Happy Monday to you!

One of the aims of this website is to let love abound. How can we address the issue of loving others properly without writing a post about anger? Yes, you read correctly. This post is about being angry. It happens to the best of us. Has your husband ever forgotten to do a chore you asked him to complete weeks ago? Has your child ever broken a house rule? Have any of your friends betrayed your trust? If so, then you know how it is to be really upset.

In order to sustain a loving relationship with anyone, you have to understand two things. One, it is okay to become angry. Two, it is NOT okay to allow your anger to dictate your actions. Anger is an indication of disappointment of some sort. Anger is NOT a license to mistreat any human being, including the ones who upset you.

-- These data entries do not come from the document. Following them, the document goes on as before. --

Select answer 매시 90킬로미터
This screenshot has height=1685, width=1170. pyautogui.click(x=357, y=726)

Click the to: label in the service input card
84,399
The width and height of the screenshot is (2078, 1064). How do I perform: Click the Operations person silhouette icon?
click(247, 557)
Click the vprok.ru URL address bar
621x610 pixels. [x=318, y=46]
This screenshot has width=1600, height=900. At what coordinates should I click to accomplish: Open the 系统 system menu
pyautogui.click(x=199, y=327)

Anger is your cue that there is a problem that requires a solution. Anger is not your cue to wreak havoc and exacerbate the problem.

So, you have to identify the cause of your disappointment. Recognize the humanity of the one who let you down. Approach any subsequent dialogue or interaction with that person with an understanding that you are human too. In other words, you also have moments of error. Express your disappointment and not your wrath.

If your husband puts aside a chore for weeks that doesn't give you a right to berate him. If your friend dishonors you, do not shame him or her. If your family member or loved one acknowledges the offense and seeks forgiveness, forgive. If he or she discontinues the hurtful action and shows consideration, hold no grudge nor resentment. If he or she continues the hurtful action, do not repay wrong with wrong. Continue to think, speak, and act from a place of love. If you act mercifully toward others, the Lord will act mercifully toward you. 



Ephesians 4:26-27 Be ye angry, and sin not: let not the sun go down upon your wrath: Neither give place to the devil.